İktidar muhaliflerinin, Fransa meselesine yaklaşımları aslında millete ve değerlerimize de muhalif olduklarını gösteriyor. Aynı durum, bürokrasi için de önemli ölçüde geçerli. Alım tercihlerini millî firmalara yöneltmedikleri için özellikle teknoloji şirketlerimiz bir türlü gelişmiyor. Sadece bu sahaya has da değil. Ne yazık ki, devletlerin başına bela olan bürokrasiler, devlet ve milletin değil alacakları avanta ve kendilerine sunulan gayri ahlâkî haz ve avantaların peşinde olabilirler.

Bu nedenle siyasî irade, Fransa’ya yönelik boykotu halkından önce kendisi başlatmalı. Mesela Cumhurbaşkanlığı bir kararnâme yayınlayarak, kamu kurumlarında Fransız mallarının alımını durdurmalı. Ayrıca millîsi varken yabancısını almayı da derhal yasaklamalı.

Fransa boykotu nasıl olmalı?

Boykotun nasıl olması gerektiği bahsini, Gıda Hareketi’nin açıklamasına bırakarak neticelendirelim:

“Global dünyada mal ve hizmetler çoğu kez birbirine geçmiş helezonik halkalar gibi olduğunu biliriz. Bu yüzden kim yerli, kim millî, kim yabancı bâzen ayırt etmek kolay olmaz.

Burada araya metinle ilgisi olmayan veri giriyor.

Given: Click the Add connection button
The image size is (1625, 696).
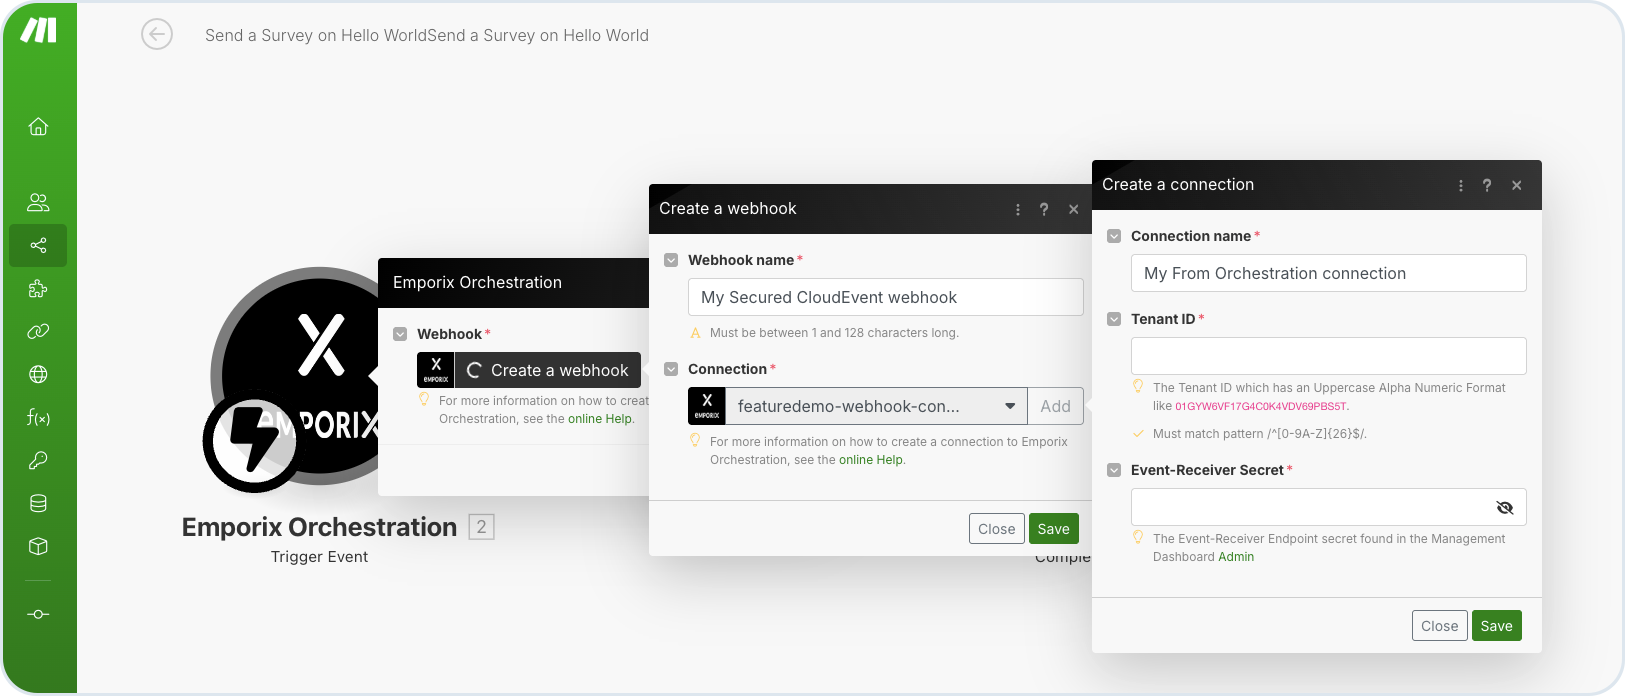Looking at the screenshot, I should click(1055, 407).
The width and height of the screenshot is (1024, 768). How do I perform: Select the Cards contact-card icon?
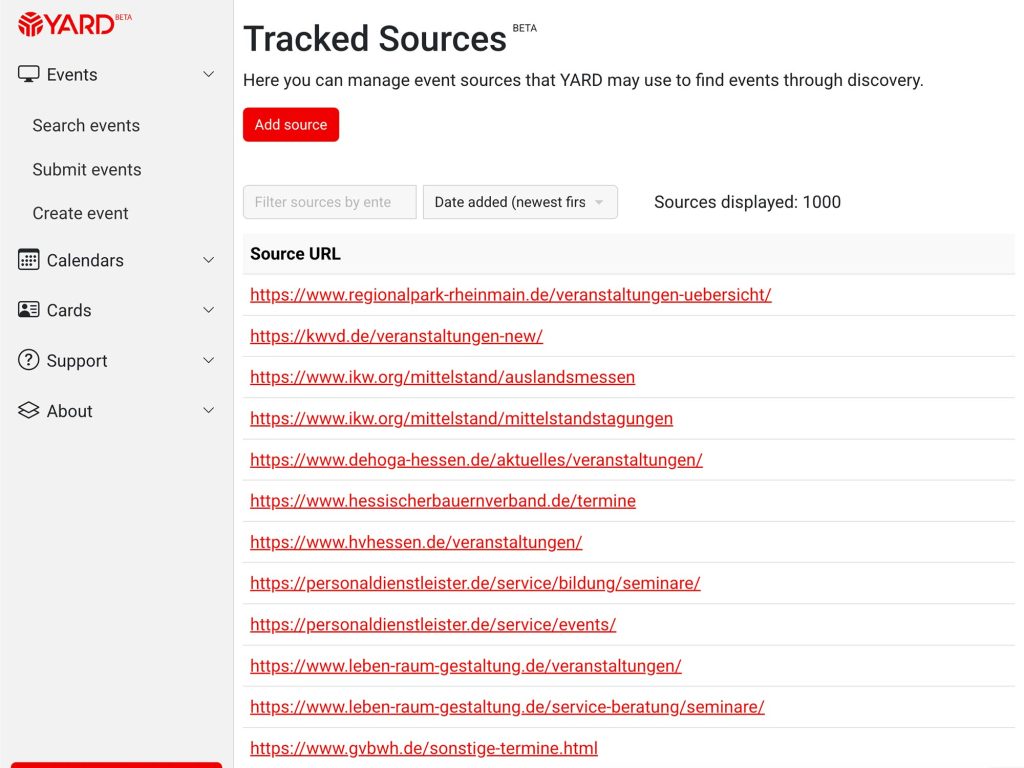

Mesela, bazı markalar yabancı olduğu veya gözüktüğü hâlde, bu tip ürünler millî sermaye ile kendi işçilerimizle üretilmekte, vergi ve kazancı tümüyle Türkiye’de kalmaktadır. Bu firmalar genellikle kullandığı markayı ya tümüyle satın almış yâhut da markayı on yıllara cari bir süre için kiralamıştır. Bu nedenle söz konusu markayı taşıyan ürünler tümüyle Türk sermayesi ve ürününe dönüştüğü hâlde Fransız markası zannedilebilmektedir.

İki:

Bir takım ürünler ise tümüyle Fransız sermayesi ile Fransa’da üretilmekte ve mâmül olarak ülkemize ithal edilmektedir. Yani her açıdan Fransız malıdır.

Üç:

Bazı markalar da tümüyle Fransız sermayesi, ancak Türkiye’de üretilmektedir. Bu ürünlerin işçiliği bize ait ise de, kazanç yine yabancı firmaya gidiyor.

Sermaye ve üretim yapıları dikkate alınmadan yapılacak kapsamlı boykotlar, ülkemize de zarar verme ihtimali barındırabilir. Bundan hareketle boykotu üç biçim ve renkle ele alıyoruz:

Yeşil kategori Hangileri boykot edilmemeli?

Türk sermayesi ile Türkiye’de üretilen, işçileri Türk olan ve kazancı memleketimizde kalan markalar Fransız gibi gözükse de asla boykot etmeyeceğiz!

Kırmızı kategori Hangileri boykot edilmeli?

Markası, sermayesi, üretimi ve kazancı tümüyle Fransa’ya ait ve Türkiye’ye ithal edilen tüm ürünler Öncelikle ve mutlaka boykot edilecektir.

Sarı kategori. Biz zarar göreceksek boykot etme

Bazı markalar Fransız, sermaye de Fransız, ancak ürün Türkiye’de Türk işçiliği ile üretilmekte. Bu durumda tümüyle yerli markamız varsa; öncelikle onları, yok ise Pakistan, Malezya, Katar gibi dost bir ”ülkenin markası tercih edilmeli. Yok ve elzem ise de boykot kapsamına alınmamasını tavsiye ederiz. Ancak bu tür firmalar, Fransa Cumhurbaşkanı Macron’un fikir ve fiillerini destekliyor ise mutlaka boykot edilmelidir.